The end of the housing bubble cut away more than $8 trillion.

It’s hard to overstate how socially devastating financial bubbles can be. They
ruin lives.

Why do these things happen?

And why do they keep happening?

Why can’t we learn our lessons?

The common answer here is that people are greedy, and greed is an indelible
feature of human nature.

That may be true, and it’s a good enough answer for most. But remember from
chapter 1: no one is crazy. People make financial decisions they regret, and they
often do so with scarce information and without logic. But the decisions made
sense to them when they were made. Blaming bubbles on greed and stopping
there misses important lessons about how and why people rationalize what in
hindsight look like greedy decisions.

Part of why bubbles are hard to learn from is that they are not like cancer, where
a biopsy gives us a clear warning and diagnosis.
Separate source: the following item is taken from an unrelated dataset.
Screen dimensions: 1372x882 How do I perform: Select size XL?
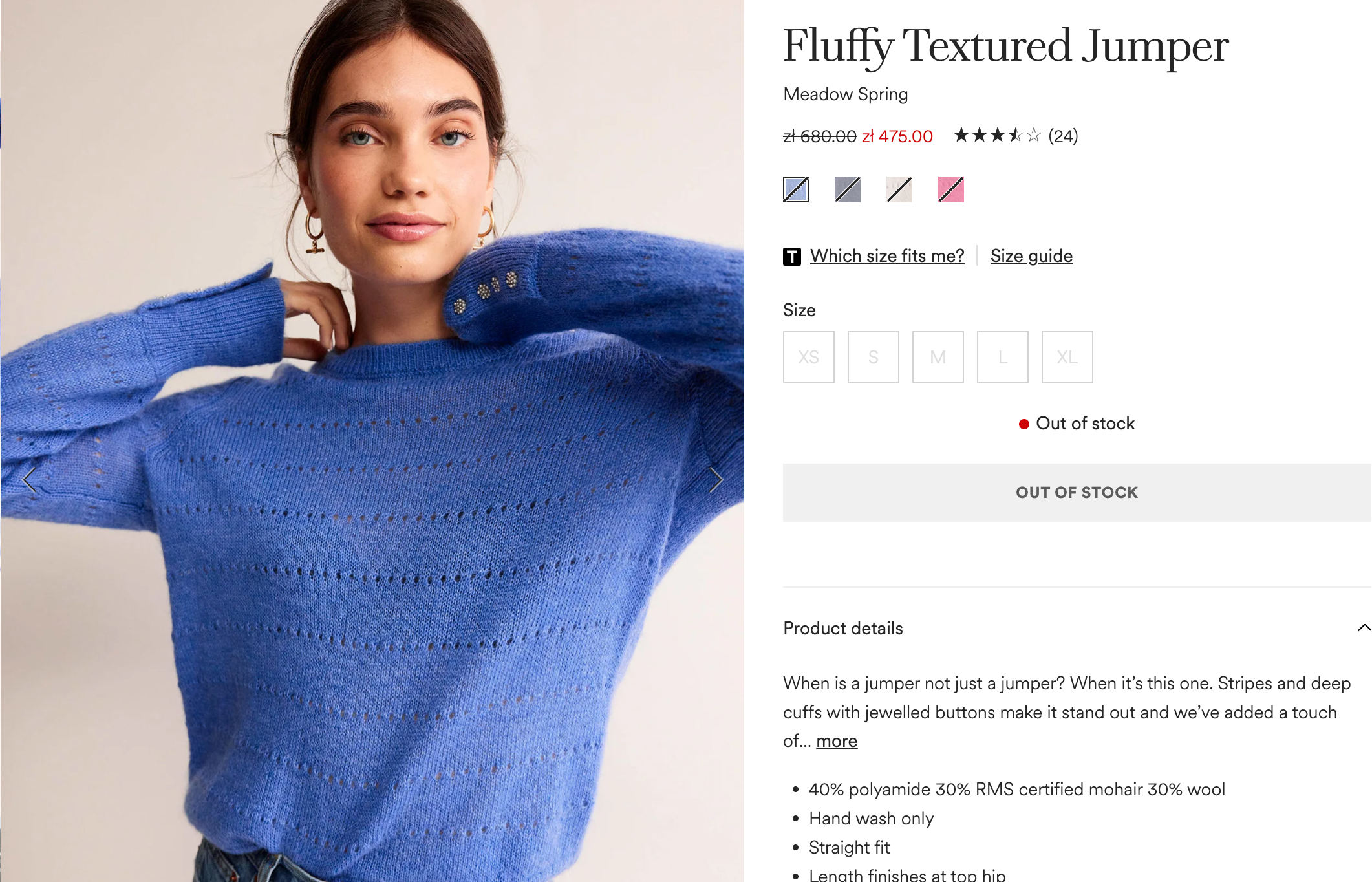pyautogui.click(x=1067, y=357)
They are closer to the rise and
fall of a political party, where the outcome is known in hindsight but the cause
and blame are never agreed upon.

Competition for investment returns is fierce, and someone has to own every
asset at every point in time. That means the mere idea of bubbles will always be
controversial, because no one wants to think they own an overvalued asset. In
hindsight we’re more likely to point cynical fingers than to learn lessons.

I don’t think we’ll ever be able to fully explain why bubbles occur. It’s like
asking why wars occur—there are almost always several reasons, many of them
conflicting, all of them controversial.

It’s too complicated a subject for simple answers.